In reality, it’s much more likely that your new boss hires you because they like you, not just because you have a flawless, case-study worthy answer when they ask you to tell them about a time you had to overcome a challenge or work with a team. You've got to be competent for the role, of course, but it's just as important to understand the power behind being personable.
Need proof? A recent study published in the journal Applied Psychology found that the portion of the interview that carries the most weight when it comes to getting you that job offer isn’t even part of the “official” interview – it’s the rapport you build with your potential employer beforehand.
Interviews don’t happen in a vacuum. There are the emails you exchange, the phone interviews, and the seemingly meaningless small talk about your weekend you make on the walk from reception to the “actual” interview. But when researchers looked at the process, they found that those crucial first exchanges of witty banter can hold a lot of weight your overall evaluation. In the study, candidates who made a good first impression during rapport building scored significantly higher on the actual assessment by the interviewer in the formal Q&A.
If you ask us, this actually makes a lot of sense. Career paths are, at least partially, moving away from the traditional 9-to-5 of our parents’ generation, and the lines between our personal lives and professional lives are getting blurry. When you’re regularly grabbing beers with your coworkers after you wrap up the last meeting of the day, or setting up a company softball leagues for actual fun (not just company face time), it pays to be in an office culture where people actually like each other. Imagine that.
This is where those first few minutes of small talk with your potential colleagues comes into play. If you come off as awkward or arrogant, that colors the rest of the actual interview. No one wants to work, let alone hang out, with someone they feel like they can’t communicate with. That goes both ways, too – if you feel like you don't vibe well with anyone you meet throughout the interview process, maybe that's a good indication that the company isn't a good fit for your talents.

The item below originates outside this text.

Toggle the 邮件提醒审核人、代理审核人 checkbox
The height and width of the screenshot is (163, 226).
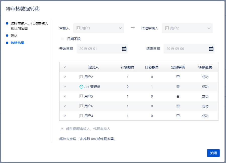(62, 129)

So how do you nail it? As much as possible, try to keep from psyching yourself out before heading into that final round, no matter how badly you want the gig. Instead, try to think of your potential boss as just another human – one you’re trying to connect with on a personal level. If you know your interviewer is a basketball fan, ask her if she caught the amazing play from the game last night. Basically, think of your interviewer as someone who's going to be more than a signature on your quarterly evaluation.
The same idea applies to making connections outside the office: it’s really all about building some shared ground. Imagine you were the one making the hiring decision. All else being equal, it's not a stretch to say you’d probably gravitate towards the guy you want to grab lunch with over the candidate who can’t talk about anything that’s not listed on his résumé. If you can show that you'll add to the office environment, instead of just the company's bottom line, you'll be in a much better position.
Apart from that, all you can do is hope. Good luck out there.